• _WORK ITEM_: The answer must be every entry, retyped without a single difference.

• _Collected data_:
***
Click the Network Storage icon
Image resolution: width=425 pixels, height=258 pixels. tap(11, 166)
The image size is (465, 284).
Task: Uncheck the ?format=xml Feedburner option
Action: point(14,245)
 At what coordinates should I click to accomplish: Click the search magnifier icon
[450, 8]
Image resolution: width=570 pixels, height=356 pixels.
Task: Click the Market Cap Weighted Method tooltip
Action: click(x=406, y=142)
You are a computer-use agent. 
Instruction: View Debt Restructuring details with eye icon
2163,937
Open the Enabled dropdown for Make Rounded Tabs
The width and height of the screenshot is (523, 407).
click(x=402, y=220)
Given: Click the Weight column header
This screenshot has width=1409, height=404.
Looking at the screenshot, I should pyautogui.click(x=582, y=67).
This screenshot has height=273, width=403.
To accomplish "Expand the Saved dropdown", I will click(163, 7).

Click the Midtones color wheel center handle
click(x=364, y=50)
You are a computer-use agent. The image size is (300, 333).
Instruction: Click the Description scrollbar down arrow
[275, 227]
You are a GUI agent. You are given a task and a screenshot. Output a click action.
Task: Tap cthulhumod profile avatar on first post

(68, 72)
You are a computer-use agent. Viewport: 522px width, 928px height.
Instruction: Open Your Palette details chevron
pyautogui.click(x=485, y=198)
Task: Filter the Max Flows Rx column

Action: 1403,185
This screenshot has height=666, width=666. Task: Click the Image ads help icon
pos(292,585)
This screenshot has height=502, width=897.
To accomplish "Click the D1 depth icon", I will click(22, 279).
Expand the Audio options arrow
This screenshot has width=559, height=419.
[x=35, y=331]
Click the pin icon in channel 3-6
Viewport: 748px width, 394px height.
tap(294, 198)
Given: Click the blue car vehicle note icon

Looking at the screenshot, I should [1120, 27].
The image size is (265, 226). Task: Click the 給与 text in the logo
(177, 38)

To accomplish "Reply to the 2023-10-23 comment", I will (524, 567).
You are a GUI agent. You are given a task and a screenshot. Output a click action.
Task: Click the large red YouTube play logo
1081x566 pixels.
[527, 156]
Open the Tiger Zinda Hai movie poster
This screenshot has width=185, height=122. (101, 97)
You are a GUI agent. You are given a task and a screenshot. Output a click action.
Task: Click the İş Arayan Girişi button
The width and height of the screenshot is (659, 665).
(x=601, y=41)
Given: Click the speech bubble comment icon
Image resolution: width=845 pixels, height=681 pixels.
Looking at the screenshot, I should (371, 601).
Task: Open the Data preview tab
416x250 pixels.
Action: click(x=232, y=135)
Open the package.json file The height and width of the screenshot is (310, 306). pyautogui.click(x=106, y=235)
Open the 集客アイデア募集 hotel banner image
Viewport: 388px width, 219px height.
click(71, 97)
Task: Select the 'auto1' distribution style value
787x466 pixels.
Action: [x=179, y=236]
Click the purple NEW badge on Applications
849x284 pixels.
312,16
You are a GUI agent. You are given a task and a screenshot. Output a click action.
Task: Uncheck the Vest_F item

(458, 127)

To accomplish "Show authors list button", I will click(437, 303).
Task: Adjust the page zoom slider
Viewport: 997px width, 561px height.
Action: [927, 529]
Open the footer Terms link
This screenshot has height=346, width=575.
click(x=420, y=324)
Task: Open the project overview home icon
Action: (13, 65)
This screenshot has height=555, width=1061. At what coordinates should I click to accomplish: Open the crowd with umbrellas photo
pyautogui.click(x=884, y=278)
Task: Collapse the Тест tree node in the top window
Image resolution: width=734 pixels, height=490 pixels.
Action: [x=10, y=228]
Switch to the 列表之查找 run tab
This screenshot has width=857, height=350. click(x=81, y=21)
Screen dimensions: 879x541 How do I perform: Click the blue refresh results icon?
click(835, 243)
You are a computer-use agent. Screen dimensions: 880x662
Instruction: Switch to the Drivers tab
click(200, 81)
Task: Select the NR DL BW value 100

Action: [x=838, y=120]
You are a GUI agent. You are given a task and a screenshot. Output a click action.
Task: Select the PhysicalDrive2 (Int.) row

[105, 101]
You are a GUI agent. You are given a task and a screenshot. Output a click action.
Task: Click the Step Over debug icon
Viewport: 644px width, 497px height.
***
• _PROBLEM SOLUTION_:
Click the Network Storage icon
Image resolution: width=425 pixels, height=258 pixels. tap(11, 166)
The image size is (465, 284).
Task: Uncheck the ?format=xml Feedburner option
Action: point(14,245)
 At what coordinates should I click to accomplish: Click the search magnifier icon
[450, 8]
Image resolution: width=570 pixels, height=356 pixels.
Task: Click the Market Cap Weighted Method tooltip
Action: click(x=406, y=142)
You are a computer-use agent. 
Instruction: View Debt Restructuring details with eye icon
2163,937
Open the Enabled dropdown for Make Rounded Tabs
The width and height of the screenshot is (523, 407).
click(x=402, y=220)
Given: Click the Weight column header
This screenshot has width=1409, height=404.
Looking at the screenshot, I should pyautogui.click(x=582, y=67).
This screenshot has height=273, width=403.
To accomplish "Expand the Saved dropdown", I will click(163, 7).

Click the Midtones color wheel center handle
click(x=364, y=50)
You are a computer-use agent. The image size is (300, 333).
Instruction: Click the Description scrollbar down arrow
[275, 227]
You are a GUI agent. You are given a task and a screenshot. Output a click action.
Task: Tap cthulhumod profile avatar on first post

(68, 72)
You are a computer-use agent. Viewport: 522px width, 928px height.
Instruction: Open Your Palette details chevron
pyautogui.click(x=485, y=198)
Task: Filter the Max Flows Rx column

Action: 1403,185
This screenshot has height=666, width=666. Task: Click the Image ads help icon
pos(292,585)
This screenshot has height=502, width=897.
To accomplish "Click the D1 depth icon", I will click(22, 279).
Expand the Audio options arrow
This screenshot has width=559, height=419.
[x=35, y=331]
Click the pin icon in channel 3-6
Viewport: 748px width, 394px height.
tap(294, 198)
Given: Click the blue car vehicle note icon

Looking at the screenshot, I should [1120, 27].
The image size is (265, 226). Task: Click the 給与 text in the logo
(177, 38)

To accomplish "Reply to the 2023-10-23 comment", I will (524, 567).
You are a GUI agent. You are given a task and a screenshot. Output a click action.
Task: Click the large red YouTube play logo
1081x566 pixels.
[527, 156]
Open the Tiger Zinda Hai movie poster
This screenshot has width=185, height=122. (101, 97)
You are a GUI agent. You are given a task and a screenshot. Output a click action.
Task: Click the İş Arayan Girişi button
The width and height of the screenshot is (659, 665).
(x=601, y=41)
Given: Click the speech bubble comment icon
Image resolution: width=845 pixels, height=681 pixels.
Looking at the screenshot, I should (371, 601).
Task: Open the Data preview tab
416x250 pixels.
Action: click(x=232, y=135)
Open the package.json file The height and width of the screenshot is (310, 306). pyautogui.click(x=106, y=235)
Open the 集客アイデア募集 hotel banner image
Viewport: 388px width, 219px height.
click(71, 97)
Task: Select the 'auto1' distribution style value
787x466 pixels.
Action: [x=179, y=236]
Click the purple NEW badge on Applications
849x284 pixels.
312,16
You are a GUI agent. You are given a task and a screenshot. Output a click action.
Task: Uncheck the Vest_F item

(458, 127)

To accomplish "Show authors list button", I will click(437, 303).
Task: Adjust the page zoom slider
Viewport: 997px width, 561px height.
Action: [927, 529]
Open the footer Terms link
This screenshot has height=346, width=575.
click(x=420, y=324)
Task: Open the project overview home icon
Action: (13, 65)
This screenshot has height=555, width=1061. At what coordinates should I click to accomplish: Open the crowd with umbrellas photo
pyautogui.click(x=884, y=278)
Task: Collapse the Тест tree node in the top window
Image resolution: width=734 pixels, height=490 pixels.
Action: [x=10, y=228]
Switch to the 列表之查找 run tab
This screenshot has width=857, height=350. click(x=81, y=21)
Screen dimensions: 879x541 How do I perform: Click the blue refresh results icon?
click(835, 243)
You are a computer-use agent. Screen dimensions: 880x662
Instruction: Switch to the Drivers tab
click(200, 81)
Task: Select the NR DL BW value 100

Action: [x=838, y=120]
You are a GUI agent. You are given a task and a screenshot. Output a click action.
Task: Select the PhysicalDrive2 (Int.) row

[105, 101]
You are a GUI agent. You are given a task and a screenshot. Output a click action.
Task: Click the Step Over debug icon
Viewport: 644px width, 497px height.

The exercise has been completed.